EXERCISE GOAL:
Report the lines of the material that carry the string "column".

AVAILABLE DATA:
___

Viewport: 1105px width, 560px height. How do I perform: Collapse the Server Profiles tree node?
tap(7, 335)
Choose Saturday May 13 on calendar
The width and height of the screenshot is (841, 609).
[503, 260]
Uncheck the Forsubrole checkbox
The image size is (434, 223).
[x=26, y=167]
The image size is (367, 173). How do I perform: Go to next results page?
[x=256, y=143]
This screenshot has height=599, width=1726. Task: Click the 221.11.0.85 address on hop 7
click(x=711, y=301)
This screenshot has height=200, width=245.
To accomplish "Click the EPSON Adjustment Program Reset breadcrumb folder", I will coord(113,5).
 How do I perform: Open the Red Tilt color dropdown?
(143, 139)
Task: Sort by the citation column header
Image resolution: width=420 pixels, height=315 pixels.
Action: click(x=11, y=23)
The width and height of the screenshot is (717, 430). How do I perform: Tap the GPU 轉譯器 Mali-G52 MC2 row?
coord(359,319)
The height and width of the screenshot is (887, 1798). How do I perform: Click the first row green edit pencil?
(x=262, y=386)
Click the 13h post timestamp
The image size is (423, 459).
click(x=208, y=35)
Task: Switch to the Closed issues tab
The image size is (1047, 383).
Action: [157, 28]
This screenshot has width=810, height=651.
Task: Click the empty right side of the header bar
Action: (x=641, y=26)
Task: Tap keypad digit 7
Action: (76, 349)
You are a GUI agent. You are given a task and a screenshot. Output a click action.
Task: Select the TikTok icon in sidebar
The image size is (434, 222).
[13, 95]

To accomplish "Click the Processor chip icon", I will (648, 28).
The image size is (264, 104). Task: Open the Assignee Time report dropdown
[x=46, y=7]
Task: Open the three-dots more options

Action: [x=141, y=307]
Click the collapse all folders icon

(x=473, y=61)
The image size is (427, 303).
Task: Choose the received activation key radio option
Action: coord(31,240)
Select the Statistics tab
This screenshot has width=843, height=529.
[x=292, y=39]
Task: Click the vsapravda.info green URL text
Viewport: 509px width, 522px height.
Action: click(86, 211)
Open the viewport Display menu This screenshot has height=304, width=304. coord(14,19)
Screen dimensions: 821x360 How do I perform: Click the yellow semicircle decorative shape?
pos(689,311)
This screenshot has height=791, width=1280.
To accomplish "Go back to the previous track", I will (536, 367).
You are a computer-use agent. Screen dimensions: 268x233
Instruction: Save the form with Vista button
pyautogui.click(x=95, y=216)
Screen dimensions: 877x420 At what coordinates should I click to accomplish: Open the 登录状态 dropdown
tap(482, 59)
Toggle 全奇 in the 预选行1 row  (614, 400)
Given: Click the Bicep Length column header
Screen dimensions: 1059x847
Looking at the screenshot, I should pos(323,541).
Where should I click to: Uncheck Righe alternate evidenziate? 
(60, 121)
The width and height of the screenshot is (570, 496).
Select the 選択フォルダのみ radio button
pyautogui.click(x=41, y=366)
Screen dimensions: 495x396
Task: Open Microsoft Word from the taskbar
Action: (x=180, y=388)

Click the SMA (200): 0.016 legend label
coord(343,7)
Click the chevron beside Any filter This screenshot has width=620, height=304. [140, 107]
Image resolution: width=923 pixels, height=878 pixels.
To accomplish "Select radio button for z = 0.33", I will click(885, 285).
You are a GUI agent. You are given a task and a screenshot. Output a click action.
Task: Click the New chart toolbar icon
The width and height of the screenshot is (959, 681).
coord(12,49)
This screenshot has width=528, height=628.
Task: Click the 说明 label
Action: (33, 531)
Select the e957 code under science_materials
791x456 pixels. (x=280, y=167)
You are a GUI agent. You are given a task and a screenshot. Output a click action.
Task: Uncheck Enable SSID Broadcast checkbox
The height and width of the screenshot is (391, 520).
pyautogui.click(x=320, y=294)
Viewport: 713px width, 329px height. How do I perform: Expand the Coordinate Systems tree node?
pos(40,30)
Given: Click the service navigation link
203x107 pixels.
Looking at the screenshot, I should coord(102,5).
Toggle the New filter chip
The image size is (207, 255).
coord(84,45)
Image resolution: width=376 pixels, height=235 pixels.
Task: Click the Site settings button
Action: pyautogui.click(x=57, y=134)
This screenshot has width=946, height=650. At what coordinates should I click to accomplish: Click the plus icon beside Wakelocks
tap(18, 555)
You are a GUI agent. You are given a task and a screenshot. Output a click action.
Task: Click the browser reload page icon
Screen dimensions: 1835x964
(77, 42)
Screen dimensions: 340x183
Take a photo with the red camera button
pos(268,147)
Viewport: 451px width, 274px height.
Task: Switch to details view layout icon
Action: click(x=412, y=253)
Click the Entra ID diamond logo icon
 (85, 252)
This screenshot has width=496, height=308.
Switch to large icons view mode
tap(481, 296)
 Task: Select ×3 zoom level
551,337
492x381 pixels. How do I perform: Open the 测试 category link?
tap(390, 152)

___

THE COMPLETED TASK:
Task: Sort by the citation column header
Given: Click the Bicep Length column header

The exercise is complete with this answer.